Pr. Christopher Busby believes that the reason why Japan is discreetly trucking tons of radioactive waste to the everywhere in Japan is to increase the rate of cancers over the whole country so that future legal claims will not be able to show any discrepancy between the national cancer rate and the rate of the initially most contaminated areas. In order to prove that a child who will die in Tokyo from heart failure, thyroid cancer or leukemia in a few years, his parents will need to compare the  rate of such deaths in Tokyo and in a nuclear-free area such as Kyushu island. Hiroshima and Nagasaki victims who saught indemnities from the Japanese government were often not compensated and class-actions were still going on into the XXI century. Presumably, the government learnt from these that claims could be made groundless if control groups were suppressed, i.e. if the whole country shared a homogeneous level of contamination.

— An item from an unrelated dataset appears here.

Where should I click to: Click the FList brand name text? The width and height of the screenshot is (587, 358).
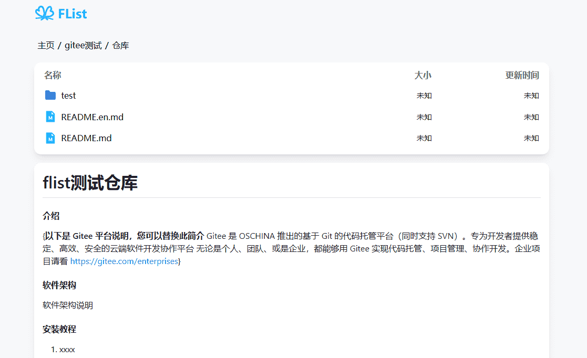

This conspiracy theory is backed by the previous official statements that “we should all share the pain of Fukushima” and that plans were made and publicly annnounced for waste disposal throughout Japan before being subdued. The links between politician election campaigns and promises, the contruction sector, the shadow workers and the intermediaries that we cannot name for fear of our lives are well documented in Japan and make this kind of under-cover operation very easy. Besides, citizens report increased radiation everywhere and the government announced that they wanted to outlaw such individual initiatives.

The Nuclear Waste Management Organization of Japan (NUMO) English page FAQ number 1 seems to date back from 2003 and has not been updated since. Even the copyright notice for the English website, 2010, predates the Fukushima disaster. It appears that “Where exactly the nuclear waste is deposited?” is not a frequently asked question…

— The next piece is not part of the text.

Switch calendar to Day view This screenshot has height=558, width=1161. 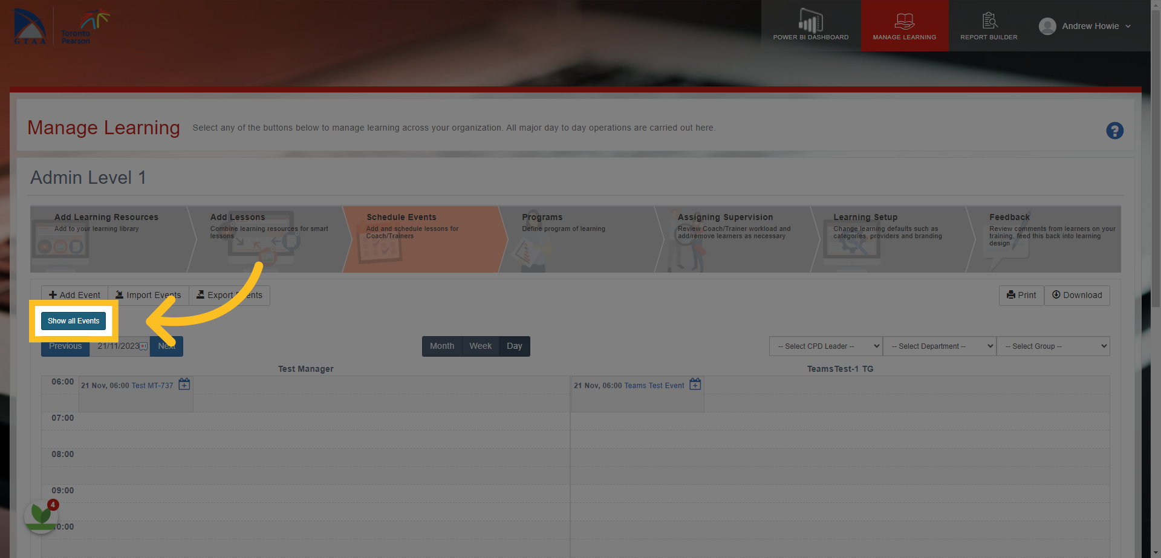(515, 346)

A1. In Japan, highly radioactive liquid waste arising from the reprocessing of spent fuel is solidified in a glass matrix. This is termed high-level waste (HLW).

around 17,300 canisters (as of December 31st 2003)

As of December 31st 2003, the total volume of spent fuel that had been produced is equivalent to around 17,300 canisters of vitrified waste. The number of canisters currently being stored in Japan (as of September 30th 2004) is 1,022.
In Japan, spent fuel is reprocessed to extract uranium and plutonium for re-use in the nuclear fuel cycle. The remaining highly active liquid waste has no further use. It is immobilized in a glass matrix which is surrounded by a stainless steel fabrication canister. Internationally, countries such as Sweden have opted for direct disposal of spent fuel. In such cases, the concept of geological disposal is also applied.

The Nuclear and Industrial Safety Agency (NISA) website does not give any more information about storage sites of what they call “Low Level Radioactive Waste” (LLR) except that it is supposed to be buried “into near surface or intermediate depth (50 to 100m deep) of terrain.” We could see in recent newspapers that it is actually buried in 3 meters deep excavated ground on top of a tarpaulin like the ones Japanese use to watch cherry blossoms during the “hanabi” picnics. NISA depends of the all powerful METI and from its website, it looks like a perfect amakudari (golden retirement) institution – the only green about them must be their great golf clubs.